The Uplift War is the third of David Brin’s Uplift sequence of novels. It’s not a direct sequel to Startide Rising, although it does follow on from events raised in Startide; none of the previous characters return, but the backdrop is of a galaxy still obsessed with finding the ancient fleet of the Progenitors. Published in 1987 The Uplift War won the Hugo Award for Best Novel and was the most successful of Brin’s early Uplift novels, appearing on the New York Times Bestsellers List.
All of Brin’s Uplift novels are much loved because of the kind of fiction they are: huge, epic space opera, with exciting characters, alien worlds and a frantic pace. I hadn’t read The Uplift War previously and finally read it after reading Startide Rising. I enjoyed Uplift, but now I think I shouldn’t have read it so soon after reading Startide as it created some undeserved comparisons.

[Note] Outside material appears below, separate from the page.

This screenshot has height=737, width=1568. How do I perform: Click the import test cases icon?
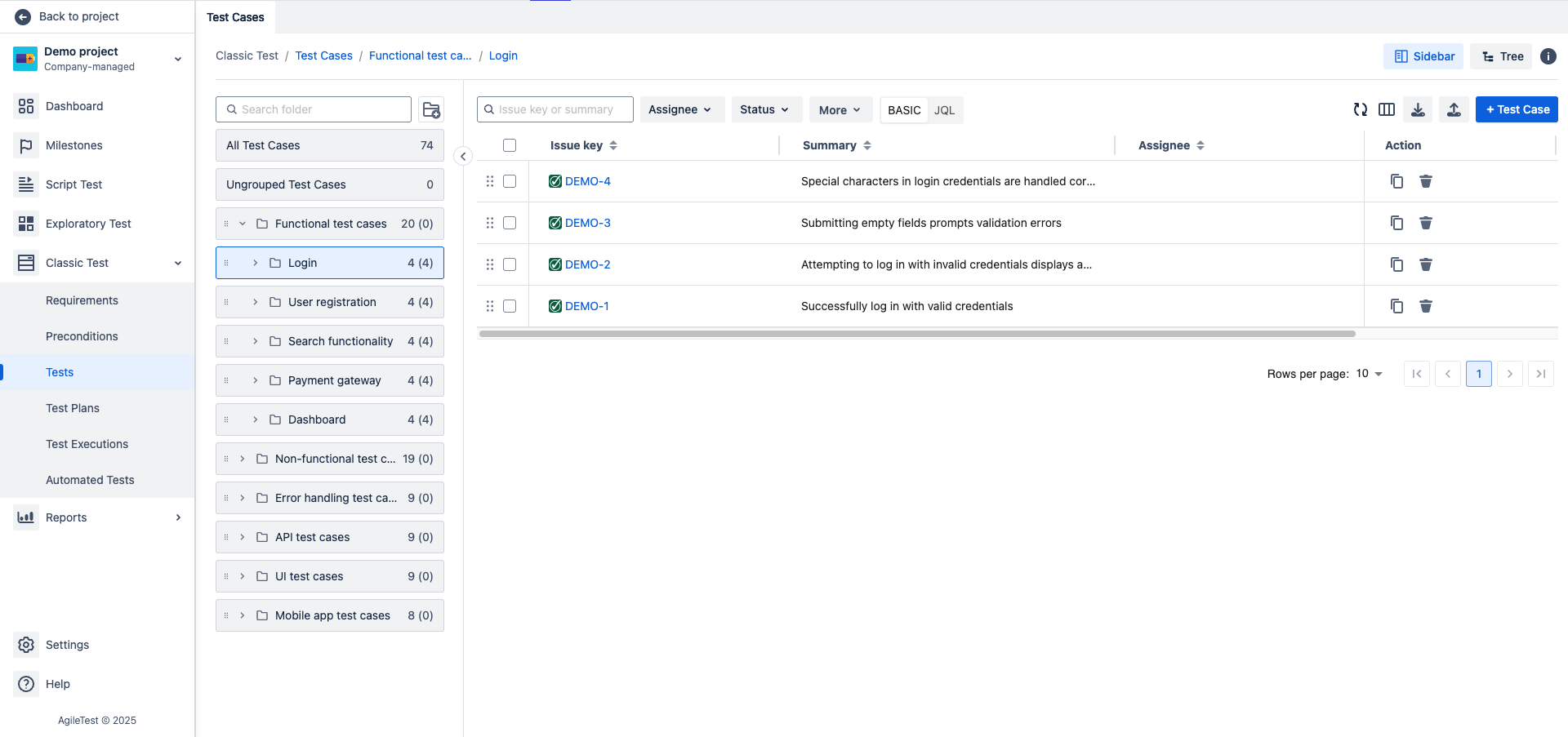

The story of The Uplift War takes place just after the conclusion of Startide Rising. Galactic armadas continue to clash as they seek the Progenitor fleet. But now some of the Galactics have turned their attention to the colony worlds of Earth, hoping to ransom their worlds for the location of the fleet. When Garth is invaded by the Gubru, the Terran resistance must find a way to resist the aliens or face certain extinction. But Garth itself holds many secrets that are yet to be revealed…
The first thing I noticed about Uplift was its length; it’s long, more than 600 pages. A lot of books of similar length often suffer because of that; they feel too drawn out, long-winded. Uplift is not like that. Brin’s scope in the novel is huge: alien invasion, a jungle odyssey, strange cultures, a love story, guerilla warfare. And yet, for how epic the novel is, it’s still very human. Brin’s characters drive the narrative while his science creates the world and that’s a real strength of the novel. Equally impressive is the history Brin gives to his worlds. The Five Galaxies is steeped in the past of its races, and Garth itself has its own history; a world nearly destroyed by another race, now resurrected by humans trying to repair its biosphere. It’s that kind of detail, the sense of what’s come before, that makes the story believable.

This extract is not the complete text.